A 13th-century painting found hanging over the kitchen stove of an elderly French woman and later sold for €24m (£21m) at auction has been acquired by the Louvre after a ban on its exportation.
The Paris museum says the pre-Renaissance painting, now one of the oldest works in its collection, will be the centrepiece of an exhibition in 2025 after a four-year effort to keep it in France.
Christ Mocked was painted by the Florentine artist Cimabue around 1280. It is believed to be one of eight panels from a large diptych, five of which are still missing.
The painting was heading for the rubbish tip during a house clearance when the owner’s family called in an expert to see if there was anything of value in the property. Thinking the work could be worth up to €400,000, the expert sent it to an art specialist in Paris who declared it to be a genuine Cimabue.
In 2019, the Louvre hoped to acquire the painting when it came up for auction, with an estimated value of between €4m-€6m. The museum lost out when the hammer came down on a record €19.5m bid, a total sale price of €24m with fees.
France’s culture ministry promptly declared the work a “national treasure” and placed the painting under a temporary export ban, giving the Louvre 30 months to raise the necessary funds to buy it.
Cimabue was born in Florence and died in Pisa. He is often credited with teaching the more famous Florentine artist Giotto, who greatly eclipsed him, but some art scholars dispute this link.
Christ Mocked measures just over 25cm (10in) by 20cm and depicts the mocking of Jesus before his crucifixion. It is painted on a gold-leaf background on a poplar wood panel.
Only two other panels in the series have been found: The Flagellation of Christ is held by the Frick Collection in New York; and The Virgin and Child with Two Angels is at the National Gallery in London. The National Gallery describes the series as representing “a crucial moment in the history of art” when Italian painters moved towards more realistic depictions of their subjects.
Only about a dozen works attributed to Cimabue, who did not sign his paintings, are known to exist.
The Louvre already has a much larger Cimabue painting on display, the Maestà. Also completed around 1280, the work measures almost 4.3 metres high by more than 2.7 metres wide and is undergoing restoration. The museum says both Cimabues will be put on display in the first half of 2025.

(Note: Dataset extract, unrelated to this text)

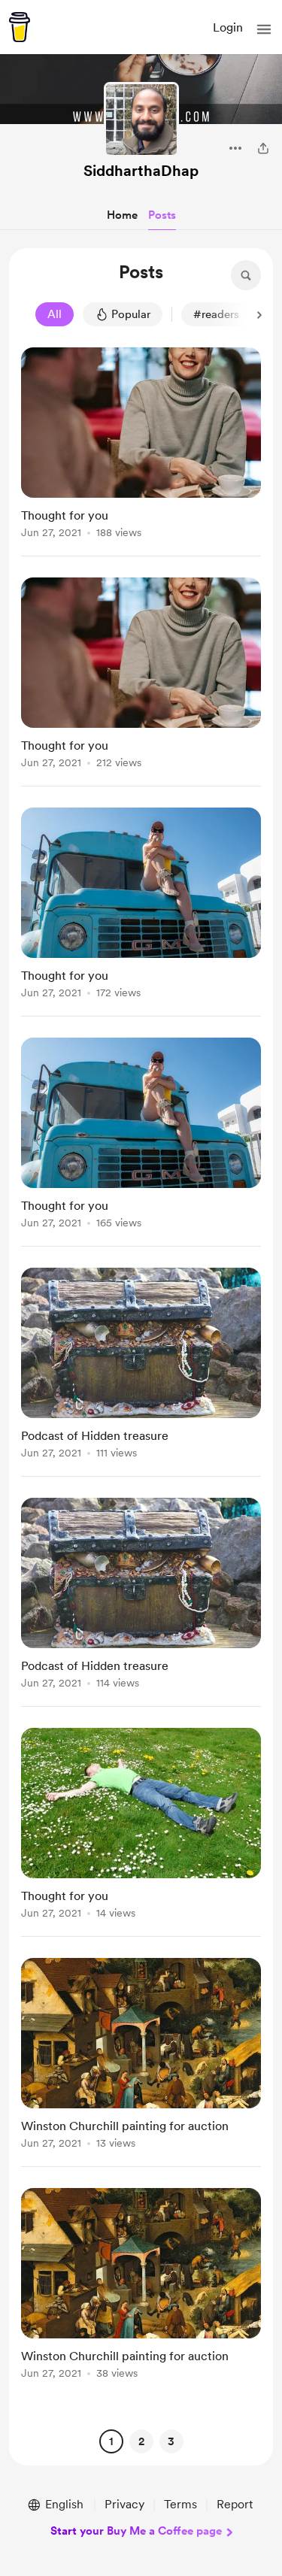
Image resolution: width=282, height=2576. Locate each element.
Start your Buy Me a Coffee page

Neither the culture ministry nor the Louvre has given details of how much it paid for Christ Mocked or how the money was raised to buy it except that it involved an “exceptional mobilisation” to encourage donations from patrons who were offered tax exemptions.
The original owner, who was in her 90s and had moved to a care home, was unable to enjoy the sudden windfall, having died two days after the auction.